=== TEXT BLOCK ===
━━━━━━━━━━━━━━━━━━━━

"Chapter 2" (or "Episode 102") is the second episode of the first season of the American political thriller drama series House of Cards. It premiered on February 1, 2013, when it was released along with the rest of the first season on the American streaming service Netflix.

Plot
Frank (Kevin Spacey) is still sitting on the terrace of Freddy's, enjoying his first step to securing his revenge. He is off to meet part of the Democratic leadership for breakfast, where they discuss their course of action on how to handle the poorly-received education bill. They are interrupted by Remy Danton (Mahershala Ali), a former press secretary-turned-corporate lobbyist, who reminds Frank that his main client, SanCorp, has heavily invested in him. Meanwhile, Doug (Michael Kelly) finds something on Senator Michael Kern (Kevin Kilner), President Walker's nominee for Secretary of State, but Frank refuses to use it. After leaking the draft of the education bill, Frank secures control of the legislation and lures Donald (Reed Birney) into becoming his scapegoat. Claire (Robin Wright) continues downsizing her staff at the Clean Water Initiative.

━━━━━━━━━━━━━━━━━━━━

=== SOURCE DATA ===
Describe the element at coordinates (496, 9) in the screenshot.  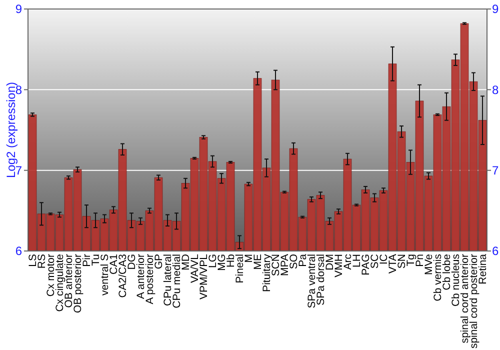
I see `y2-tick-label: 9` at that location.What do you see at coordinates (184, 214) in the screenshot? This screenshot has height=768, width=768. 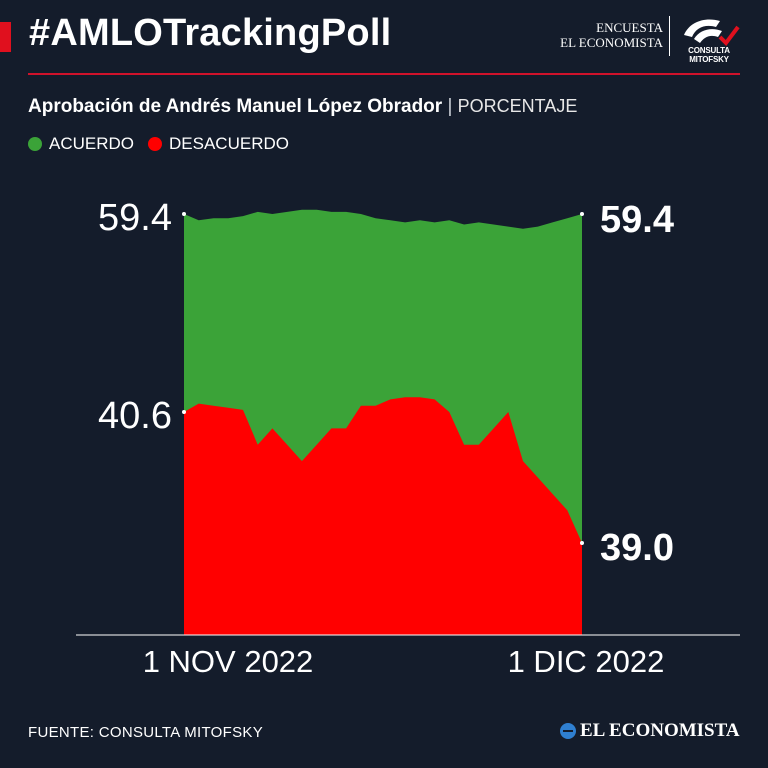 I see `left-marker-acuerdo` at bounding box center [184, 214].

━━━━━━━━━━━━━━━━━━━━

=== TO DO ===
(a) List every actor named in parentheses in the House of Cards episode summary.
(b) Carry on the House of Cards episode summary from its last sentence.
The lines come from a separate source.

=== ANSWERS PER TASK ===
(a) Kevin Spacey, Mahershala Ali, Michael Kelly, Kevin Kilner, Reed Birney, Robin Wright

(b)
Frank arranges a meeting with Zoe (Kate Mara) and hands her an editorial from a student newspaper in which Kern had denounced the Israeli occupation of the West Bank as illegal. Despite reservations, Zoe and her editors decide to publish. During an interview with George Stephanopoulos, Kern is confronted with an advance copy of Zoe's article. Furthermore, Stamper manages to locate Roy Kapeniak (T.J. Edwards), Kern's former co-editor of the student newspaper. Frank decides to send Russo (Corey Stoll) to talk with Kapeniak, who reveals that it was actually his article, not Kern's. Russo asks him to lie about it and say that Kern wrote it. Barnes runs the story linking Kern to the editorial, ending his nomination. With everything already planned, Frank contacts Durant and has Barnes leak the senator's (Jayne Atkinson) name as Kern's replacement in order to fuel early media speculation. Durant leads the polls and thus wins Vazquez's and Walker's support. Frank provides subtle affirmation of the choice.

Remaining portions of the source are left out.